So it seems that the OP_VAR_VALUE path calls down into the dwarf bits that
get the "original" objfile to pass to target_translate_tls_address, whereas
the OP_VAR_MSYM_VALUE case ends up using a separate object file.  This might
in fact be due to bugs in the RISCV GCC backend as the TLS symbols for RISCV
don't seem quite right.  I have to cast TLS variables to their types for
example:

(gdb) p __je_tsd_initialized
'__je_tsd_initialized` has unknown type; cast it to its declared type
(gdb) p (bool)__je_tsd_initialized
$2 = 1 '\001'

Also, for me TLS variables in the main executable did not work for me on
RISCV, only TLS variables in shared libraries, unlike on other architectures
I tested where TLS variables in both the executable and shared libraries
worked.
  
John Baldwin Feb. 5, 2019, 10:33 p.m. UTC | #5
On 2/5/19 2:21 PM, John Baldwin wrote:
> So it seems that the OP_VAR_VALUE path calls down into the dwarf bits that
> get the "original" objfile to pass to target_translate_tls_address, whereas
> the OP_VAR_MSYM_VALUE case ends up using a separate object file.  This might
> in fact be due to bugs in the RISCV GCC backend as the TLS symbols for RISCV
> don't seem quite right.  I have to cast TLS variables to their types for
> example:
> 
> (gdb) p __je_tsd_initialized
> '__je_tsd_initialized` has unknown type; cast it to its declared type
> (gdb) p (bool)__je_tsd_initialized
> $2 = 1 '\001'
> 
> Also, for me TLS variables in the main executable did not work for me on
> RISCV, only TLS variables in shared libraries, unlike on other architectures
> I tested where TLS variables in both the executable and shared libraries
> worked.

I should have said: I think this means I probably need to rework the commit
message a bit to explain that this doesn't always happen with separate
debug files, but it can, and if so this fix is needed.
  
Simon Marchi Feb. 7, 2019, 4:05 a.m.

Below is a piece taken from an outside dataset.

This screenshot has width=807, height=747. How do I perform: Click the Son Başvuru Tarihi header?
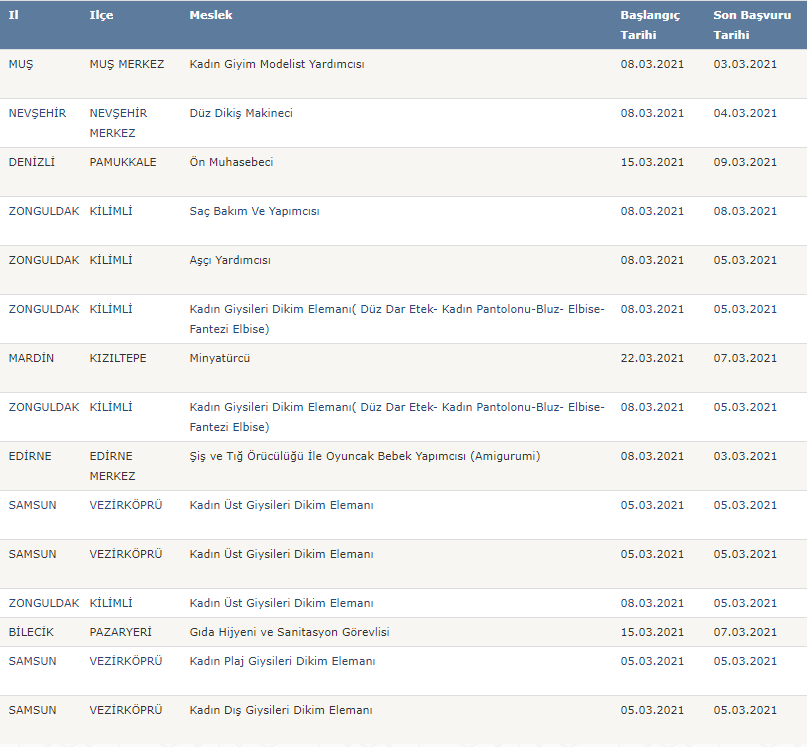pyautogui.click(x=752, y=25)
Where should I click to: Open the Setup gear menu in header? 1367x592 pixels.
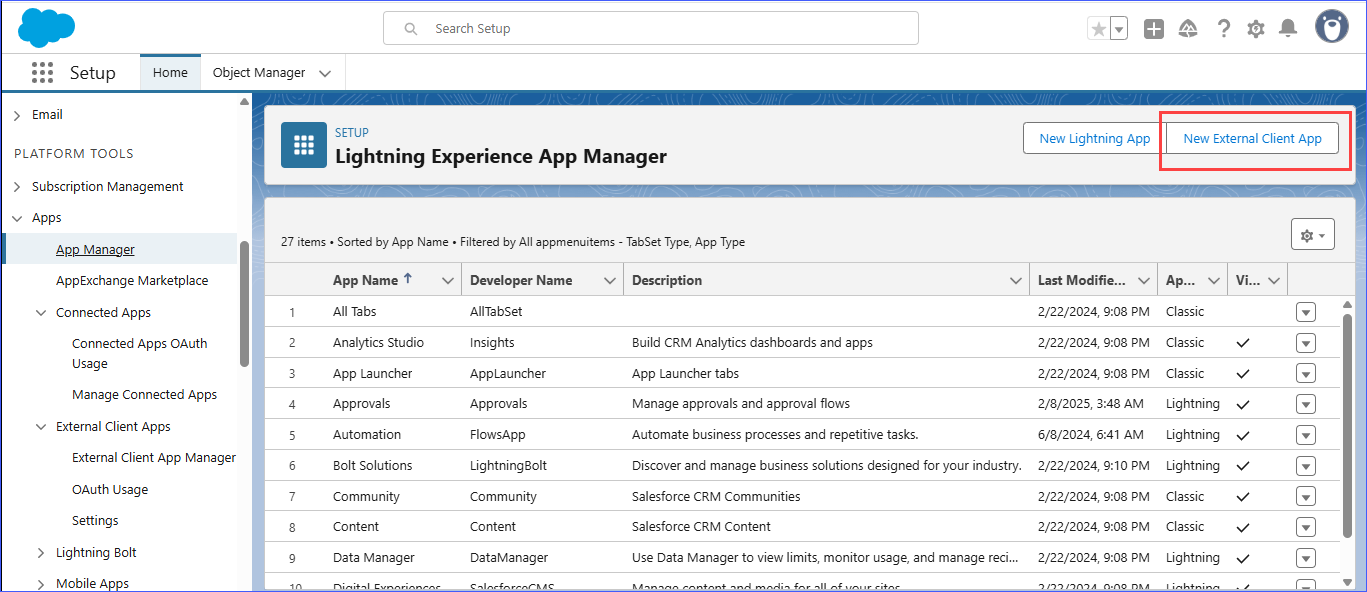click(x=1256, y=29)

UTC | #6
On 2019-02-05 17:33, John Baldwin wrote:
> On 2/5/19 2:21 PM, John Baldwin wrote:
>> So it seems that the OP_VAR_VALUE path calls down into the dwarf bits 
>> that
>> get the "original" objfile to pass to target_translate_tls_address, 
>> whereas
>> the OP_VAR_MSYM_VALUE case ends up using a separate object file.  This 
>> might
>> in fact be due to bugs in the RISCV GCC backend as the TLS symbols for 
>> RISCV
>> don't seem quite right.  I have to cast TLS variables to their types 
>> for
>> example:
>> 
>> (gdb) p __je_tsd_initialized
>> '__je_tsd_initialized` has unknown type; cast it to its declared type
>> (gdb) p (bool)__je_tsd_initialized
>> $2 = 1 '\001'
>> 
>> Also, for me TLS variables in the main executable did not work for me 
>> on
>> RISCV, only TLS variables in shared libraries, unlike on other 
>> architectures
>> I tested where TLS variables in both the executable and shared 
>> libraries
>> worked.
> 
> I should have said: I think this means I probably need to rework the 
> commit
> message a bit to explain that this doesn't always happen with separate
> debug files, but it can, and if so this fix is needed.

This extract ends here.